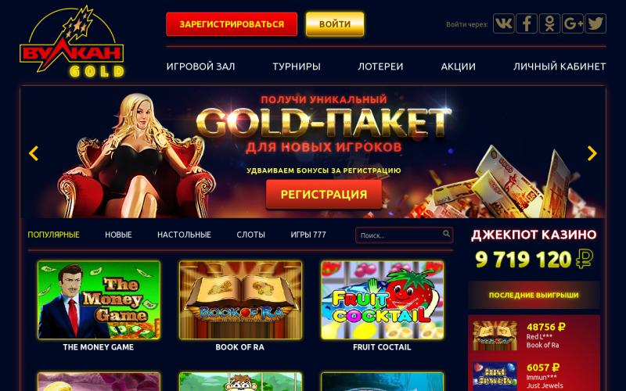Switch to the Настольные games tab

(x=184, y=235)
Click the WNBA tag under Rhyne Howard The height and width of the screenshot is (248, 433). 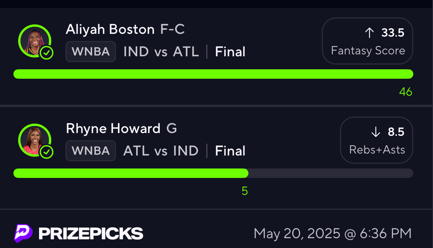[91, 151]
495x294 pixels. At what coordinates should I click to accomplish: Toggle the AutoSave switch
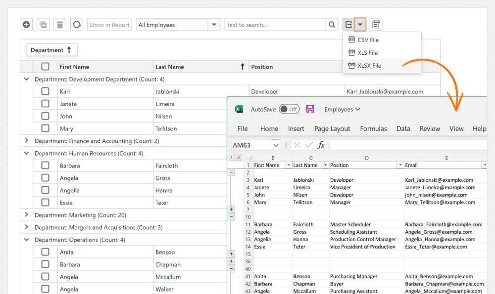[289, 109]
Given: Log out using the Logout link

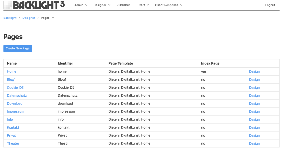Looking at the screenshot, I should 270,5.
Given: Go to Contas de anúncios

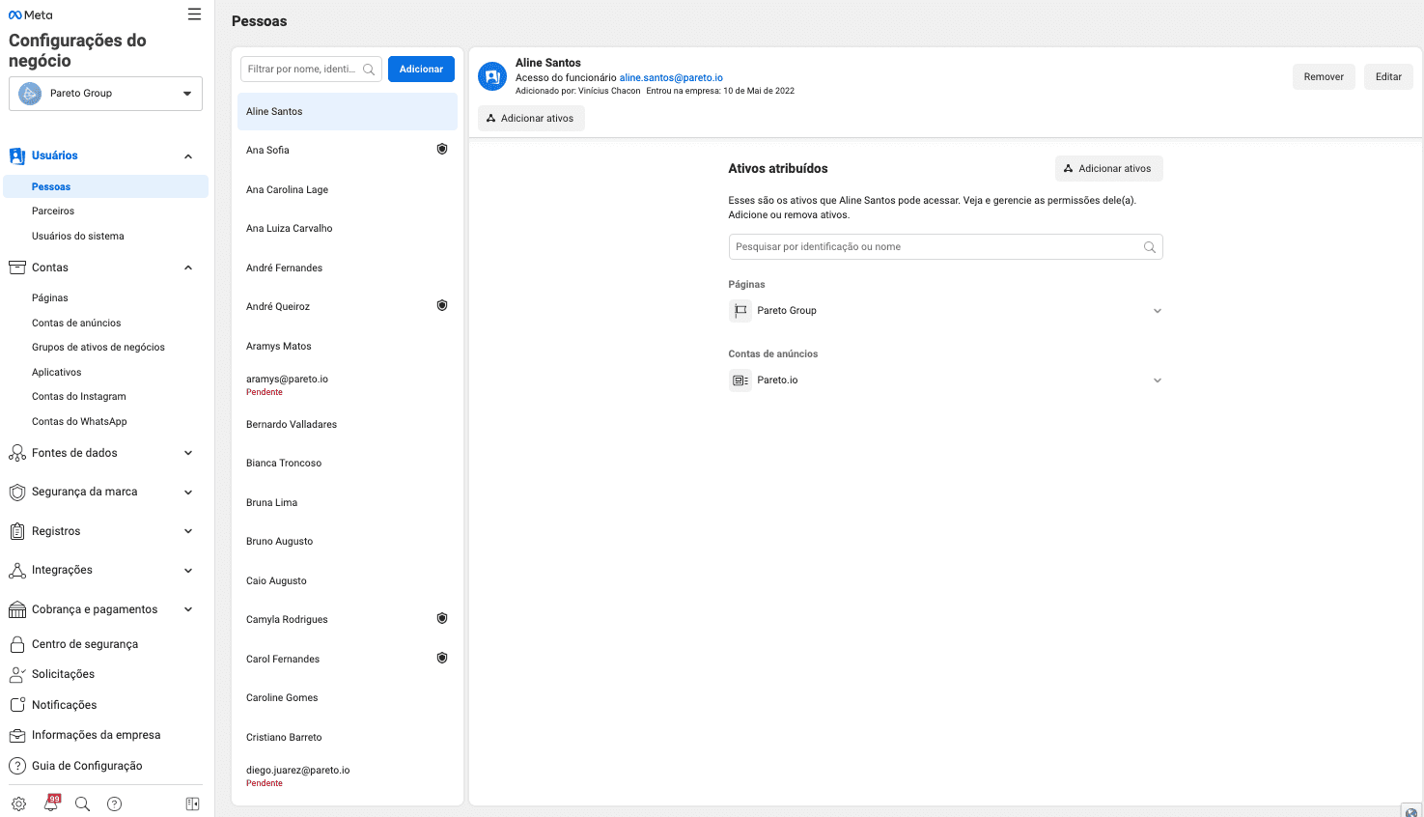Looking at the screenshot, I should click(x=76, y=323).
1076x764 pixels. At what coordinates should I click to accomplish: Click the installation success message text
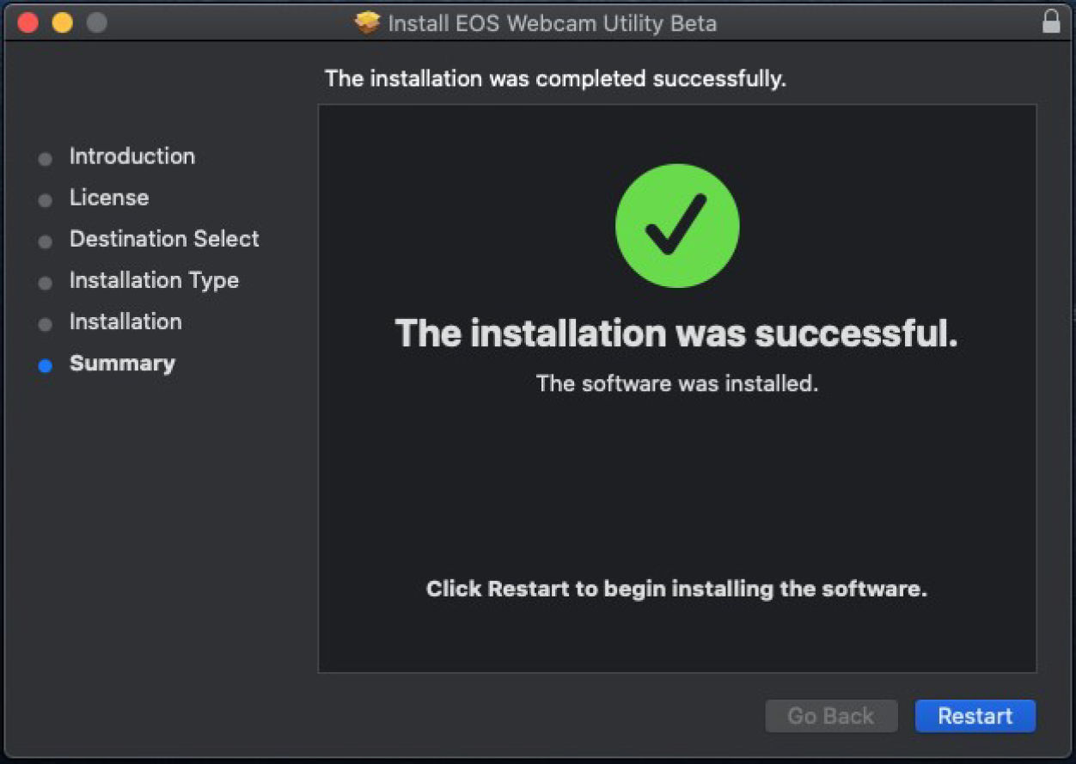pos(676,333)
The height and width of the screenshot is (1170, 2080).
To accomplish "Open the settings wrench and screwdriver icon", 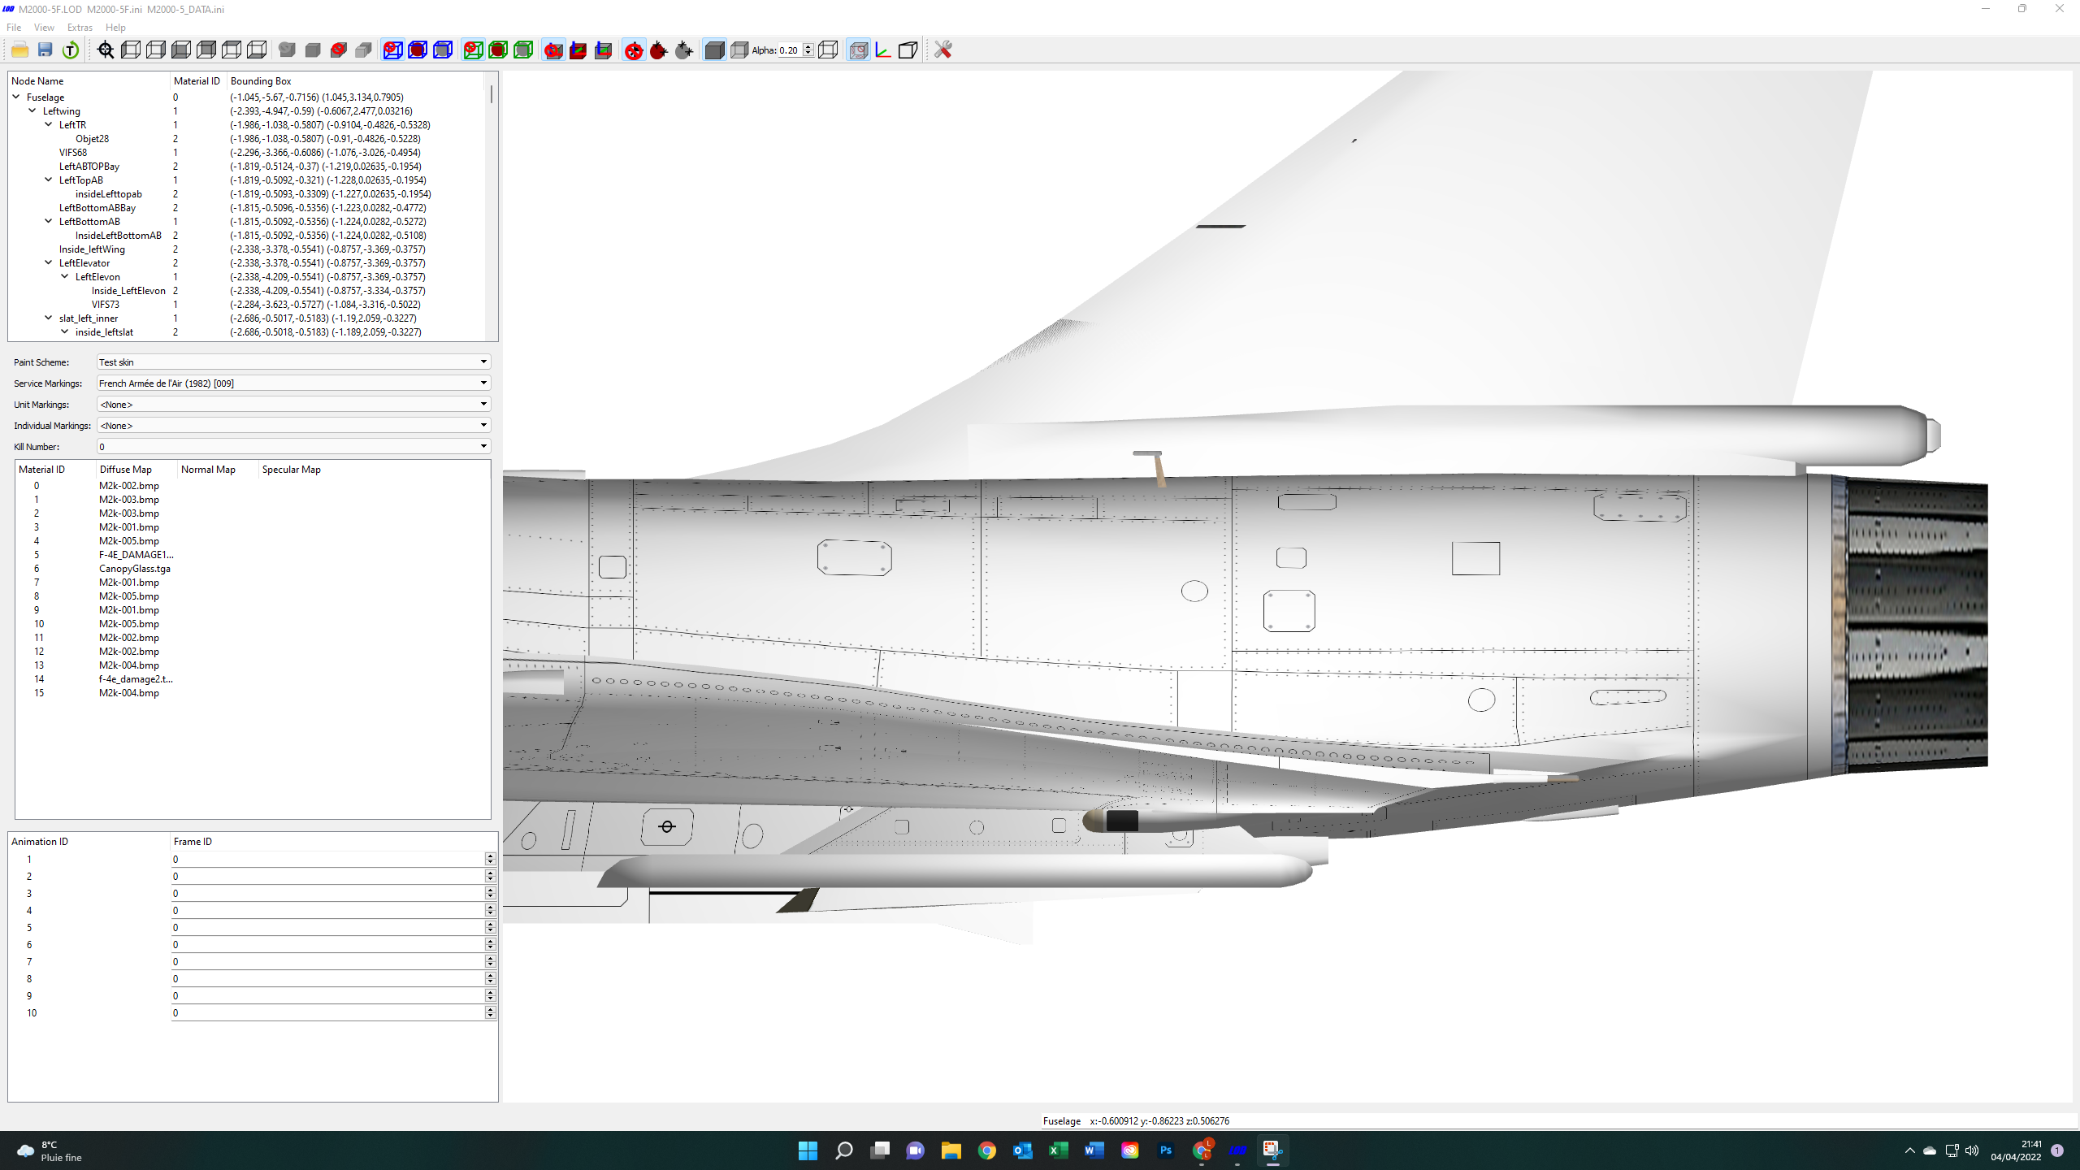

== == ==

Restate the lines above exactly, from the one bearing "1076x764 pixels. At" through the final line of the material, both included, omitting pictures.

1076x764 pixels. At what coordinates should I click to accomplish: Click the installation success message text
pos(676,333)
The height and width of the screenshot is (1170, 2080).
To accomplish "Open the settings wrench and screwdriver icon", 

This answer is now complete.